Data records
%%

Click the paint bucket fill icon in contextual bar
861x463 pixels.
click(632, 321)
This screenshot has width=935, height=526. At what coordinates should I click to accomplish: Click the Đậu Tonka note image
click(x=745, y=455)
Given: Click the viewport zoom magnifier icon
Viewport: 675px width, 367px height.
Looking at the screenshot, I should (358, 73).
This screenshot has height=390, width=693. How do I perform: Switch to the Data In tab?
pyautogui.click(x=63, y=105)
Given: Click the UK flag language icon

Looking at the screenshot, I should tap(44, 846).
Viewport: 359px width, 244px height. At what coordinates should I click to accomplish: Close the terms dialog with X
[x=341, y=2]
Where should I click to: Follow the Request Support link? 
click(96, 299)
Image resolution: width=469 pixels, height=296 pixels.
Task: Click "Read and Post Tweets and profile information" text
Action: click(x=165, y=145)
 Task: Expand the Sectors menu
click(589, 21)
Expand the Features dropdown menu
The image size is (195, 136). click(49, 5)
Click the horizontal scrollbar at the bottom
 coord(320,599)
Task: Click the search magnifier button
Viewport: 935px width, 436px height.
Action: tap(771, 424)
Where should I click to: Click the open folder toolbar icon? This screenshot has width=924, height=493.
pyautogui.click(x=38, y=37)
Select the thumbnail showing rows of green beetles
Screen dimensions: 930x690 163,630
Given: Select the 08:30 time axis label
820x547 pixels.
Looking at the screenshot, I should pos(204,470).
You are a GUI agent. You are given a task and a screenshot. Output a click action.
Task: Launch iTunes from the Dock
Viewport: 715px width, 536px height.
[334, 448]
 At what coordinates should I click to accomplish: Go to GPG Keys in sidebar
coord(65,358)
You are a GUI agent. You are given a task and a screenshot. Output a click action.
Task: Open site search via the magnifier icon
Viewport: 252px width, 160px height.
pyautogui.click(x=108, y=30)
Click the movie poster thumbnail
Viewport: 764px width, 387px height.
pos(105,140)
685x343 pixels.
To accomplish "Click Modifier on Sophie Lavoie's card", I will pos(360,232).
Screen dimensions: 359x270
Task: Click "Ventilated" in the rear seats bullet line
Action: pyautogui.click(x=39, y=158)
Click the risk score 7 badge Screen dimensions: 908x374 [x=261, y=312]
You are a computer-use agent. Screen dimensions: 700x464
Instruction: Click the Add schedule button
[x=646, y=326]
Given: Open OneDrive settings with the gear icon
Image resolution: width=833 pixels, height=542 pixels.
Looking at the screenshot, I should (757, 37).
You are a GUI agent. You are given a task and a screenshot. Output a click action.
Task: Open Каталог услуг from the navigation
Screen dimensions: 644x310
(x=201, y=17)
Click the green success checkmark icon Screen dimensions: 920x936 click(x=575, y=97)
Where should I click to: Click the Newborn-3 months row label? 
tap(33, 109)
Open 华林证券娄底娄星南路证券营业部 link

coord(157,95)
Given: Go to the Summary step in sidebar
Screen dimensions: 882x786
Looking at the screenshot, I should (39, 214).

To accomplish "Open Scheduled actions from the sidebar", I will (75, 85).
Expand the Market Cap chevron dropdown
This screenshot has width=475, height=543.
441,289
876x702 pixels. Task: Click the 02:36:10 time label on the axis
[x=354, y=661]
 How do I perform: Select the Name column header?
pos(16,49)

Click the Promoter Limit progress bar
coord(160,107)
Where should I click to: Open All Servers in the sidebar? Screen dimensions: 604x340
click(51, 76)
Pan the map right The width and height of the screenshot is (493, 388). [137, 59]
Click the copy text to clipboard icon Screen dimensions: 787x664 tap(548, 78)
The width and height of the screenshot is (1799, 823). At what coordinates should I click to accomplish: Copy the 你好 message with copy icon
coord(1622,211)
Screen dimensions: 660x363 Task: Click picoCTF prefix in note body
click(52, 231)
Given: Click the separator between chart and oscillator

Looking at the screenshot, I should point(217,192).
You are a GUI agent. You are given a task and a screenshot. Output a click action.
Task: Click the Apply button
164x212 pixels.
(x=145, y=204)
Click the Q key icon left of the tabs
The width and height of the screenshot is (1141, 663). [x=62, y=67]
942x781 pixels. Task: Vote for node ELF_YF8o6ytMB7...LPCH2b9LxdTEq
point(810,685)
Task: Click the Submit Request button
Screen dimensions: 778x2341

%%

[Description of the task]: Reproduce the entries above exactly, but only the lines between the line holding "685x343 pixels." and the line holding "Given: Open OneDrive", inclusive.

[Result of the exercise]:
685x343 pixels.
To accomplish "Click Modifier on Sophie Lavoie's card", I will pos(360,232).
Screen dimensions: 359x270
Task: Click "Ventilated" in the rear seats bullet line
Action: pyautogui.click(x=39, y=158)
Click the risk score 7 badge Screen dimensions: 908x374 [x=261, y=312]
You are a computer-use agent. Screen dimensions: 700x464
Instruction: Click the Add schedule button
[x=646, y=326]
Given: Open OneDrive settings with the gear icon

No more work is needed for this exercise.